The figure shows three heatmaps visualizing the transferability of strategies for the HalfCheetah task across variations in friction, gravity, and stiffness. Each heatmap displays the effectiveness of transferring strategies from source tasks (vertical axis) to target tasks (horizontal axis). The heatmaps illustrate how different physical properties influence strategy adaptability. For instance, the friction variation heatmap reveals uniform high transferability, while gravity and stiffness variations show less consistent transferability, indicating a higher sensitivity to changes in those parameters.

The figure shows a comparison of the normalized generalized performance across various strategies for the HalfCheetah task with respect to varied physical properties (friction, gravity, and stiffness). The results indicate that MBTL generally outperforms other methods, especially when managing variations in gravity and stiffness, showing superior adaptability to physical changes in the task environment. The trends across different parameters confirm the impact of task-specific dynamics on the effectiveness of the tested strategies.

This table compares the performance of various methods for solving contextual Markov Decision Processes (CMDPs) in traffic control domains. It contrasts the performance of several baselines (Independent, Multi-task, Random, Equidistant, Greedy) with the proposed Model-Based Transfer Learning (MBTL) method and an Oracle. The table shows the performance for different traffic control tasks (context variations), providing a quantitative comparison across approaches for evaluating sample efficiency and the ability to generalize across various tasks.

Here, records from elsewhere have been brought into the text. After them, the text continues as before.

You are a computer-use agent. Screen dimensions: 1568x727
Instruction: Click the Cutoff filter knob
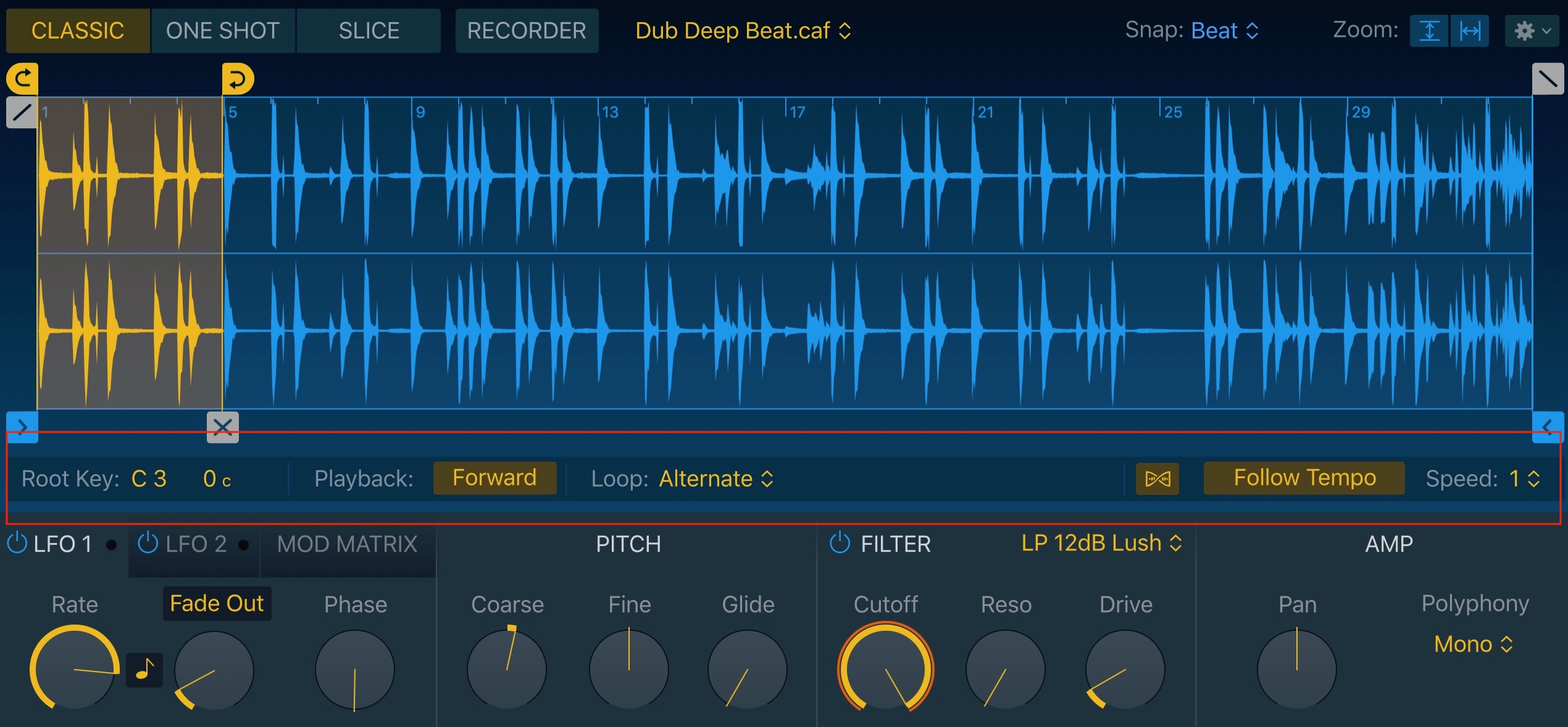click(x=886, y=670)
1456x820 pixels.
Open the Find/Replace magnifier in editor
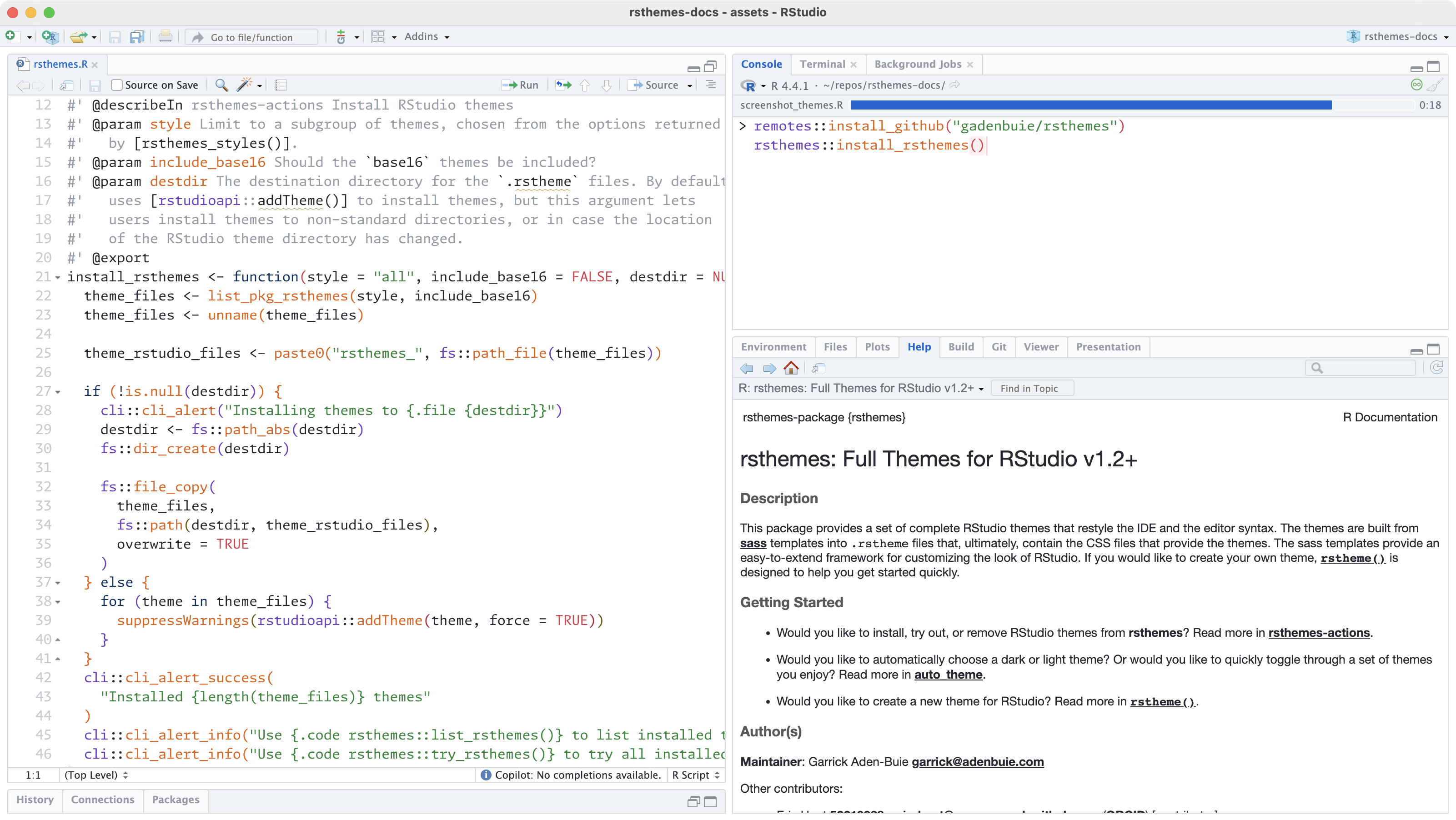point(221,85)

This table presents a comparison of the performance of various methods on traffic CMDPs. It compares the performance of the proposed Model-Based Transfer Learning (MBTL) method against several baselines, including independent training, multi-task training, random selection, equidistant strategy, and a greedy strategy. The table shows the performance of each method across different traffic control domains and context variations, indicating the effectiveness of MBTL in achieving high performance and sample efficiency. Higher values generally indicate better performance.

This table presents a comparison of the performance of different methods on various traffic-related Contextual Markov Decision Processes (CMDPs). The methods compared include several baselines (Independent, Multi-task, Random, Equidistant, Greedy) and the proposed method (MBTL), along with an Oracle. Performance is measured across various CMDPs with different context variations (e.g., Inflow, Speed Limit, Penetration Rate). The table shows the average performance for each method, indicating the relative sample efficiency and generalization capability of each approach across different tasks. Higher values generally indicate better performance.

This table presents a comprehensive comparison of various reinforcement learning methods applied to context-variant traffic control and standard continuous control benchmark tasks. It compares the performance of different methods, including Independent, Multi-task, Random, Equidistant, Greedy, Sequential, MBTL (the proposed method), and Oracle (perfect knowledge) across various contexts. The results show sample efficiency improvements, indicating the effectiveness of MBTL in handling contextual variations.